There was a time in my life – pre-Lola – (let’s call that PL, shall we?) when getting lost was a really big deal, when it meant that I was going to be late, or maybe shot in the middle of Woodstock, New York, or run out of gas on some back road in the middle of East Jesus nowhere only to be raped and murdered, chopped into little bits and shoved into the swampy depths of anonymity and missing persons (not necessarily in that order). During this PL time of my life, I was often distracted by being on time, by having to leave 20 minutes early to go anywhere because I knew that inevitably, I would be incapable of following paper directions and too smart to look at a map while driving, and too dumb (or smart depending on the state I was in) to pull off at a lonely gas station simply to ask where the fuck I was going (yes, the f word really was necessary here).

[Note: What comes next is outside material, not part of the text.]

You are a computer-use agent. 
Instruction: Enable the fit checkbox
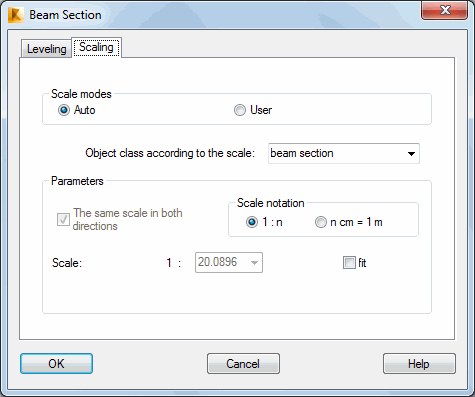pos(349,263)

I don’t know if I can explain to you how difficult it was for me, this idea of getting lost – not to mention the reality of it when it inevitably happened time and time again – often and without warning. It was a cause of great stress in my life for four years. Every time I embarked on a new adventure, my inner Indiana Jones was squelched with images of my poor broken Josephine lying discarded on the side of some road, gasless, passengerless, lonely, like some old hole-filled sock, or of being lost in the middle of West Bumfuck New York, nothing but trees and deer in sight, on some winding mountainous road with no cell phone reception, driving endlessly for hours and hours.

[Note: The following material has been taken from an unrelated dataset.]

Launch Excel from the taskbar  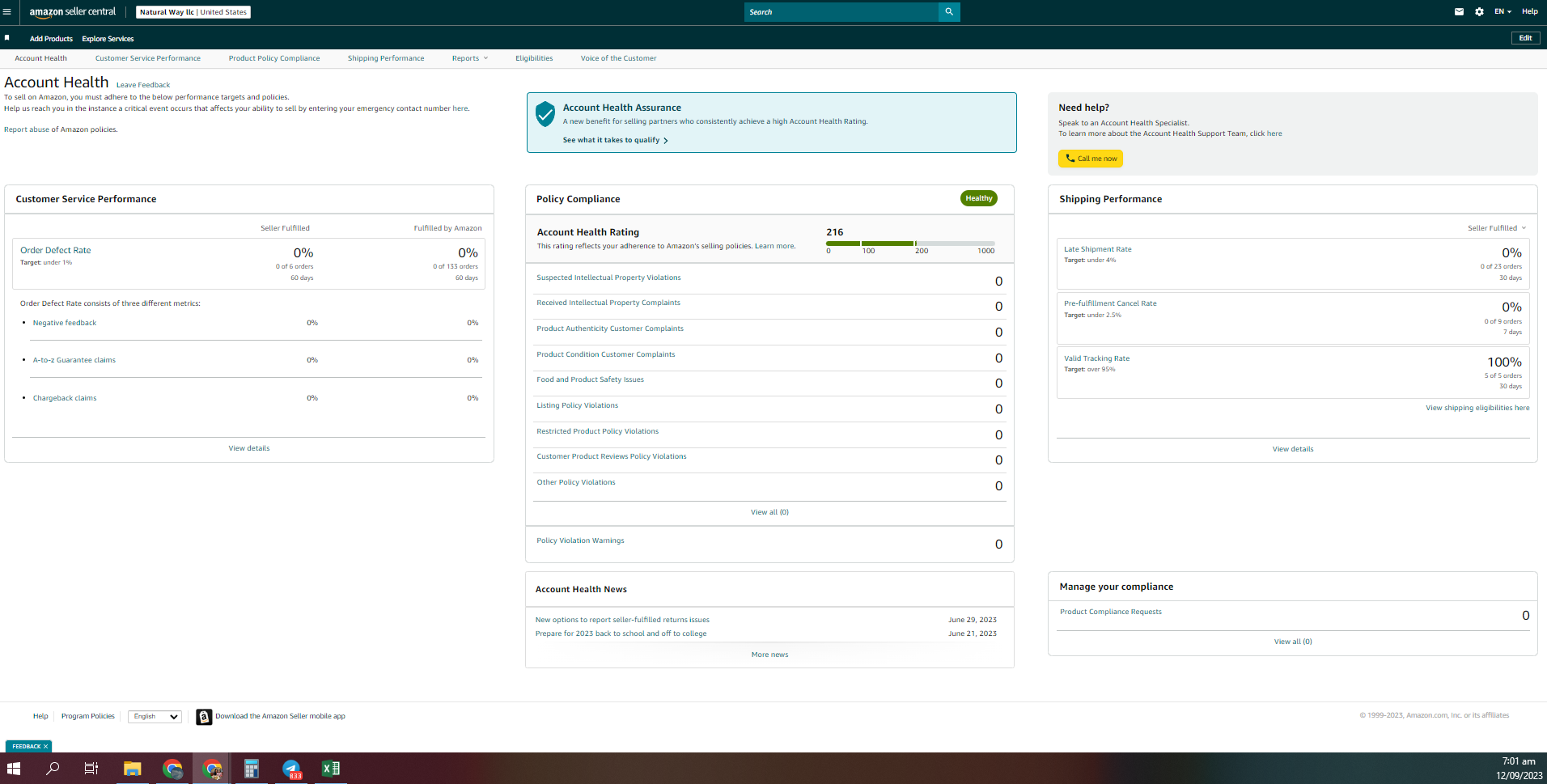pos(331,769)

So now, wherever I go, Lola leads the way, and I follow.

Wednesday, July 6, 2011

Post-Conference Bliss!

I just had the immense pleasure of focusing on nothing but writing for two solid weeks.... and now I'm back in the real world, and it sucks just a little bit! 




Week 1: Let the festivities begin...
I spent June 20-26 in PA at Seton Hill University with my Troublemakers and the rest of my SHU family. We had classes and critiques from Wednesday to Sunday. I met some interesting new people - the ones. And I learned a few things. Took a class on marketing and trends in the romance genre and wrote my pitch for the RWA Conference, also took classes on reading my own work, writing excellent fight scenes and upping the sense of wonder and sublime in the books. I went through critique and everyone seemed to really like my next piece - the sequel to Jaded Hope, though it definitely needs some work, and I only have the first ten pages done. But that project will have to wait. During some bonding with other students and an impromptu reading at the hotel, I was asked to submit some erotic romance to an e-publisher, which I will be doing at some point this summer! Overall, there was lots of caffeine, friends, family, food, and VERY little sleep! 


Week 2: A continuation of insanity...
Sunday, after graduation and dinner with my Troublemakers (most of them) Pris and Monica and I packed my car (no it didn't fit better sideways, creeper) and I drove about four hours from West to East in PA - My god it's a WIDE state! When I was too tired to drive any more, we stopped at a surprisingly clean hotel at 1 am in the middle of Lebanon, PA (which I didn't even know existed until then.) After getting some much-needed sleep, we continued on to NYC. After finding the hotel (no simple task) we got settled and spent Monday relaxing, visiting and seeing a show (Priscilla Queen of the Desert, which was amazing). Tuesday-Friday are kind of a blur. I met a TON of new people, got autographs from some of my favorite authors, went to several workshops that will help me in revisions, met with an agent and an editor and got two full requests for my Romantic Suspense, which I am in the process of polishing to get ready to go out the door. I got lots of books by debut authors or authors I haven't read yet, and went to the RITA awards. Overall I had an amazing time and I learned a lot. Saturday my mom joined me in NY and we went to see Mamma Mia, and I introduced her to one of her favorite authors and she was just amazed! 


It was an exhausting but exhilarating two weeks and I have so much work to do - polishing a MS, submitting pages to my mentor and crit partners in a week, starting a new piece, starting my reading class list, preparing to leave for France, going back to work, and attempting to still have a semblance of a social life! Should make for a very interesting 2 months! I'll keep you all posted!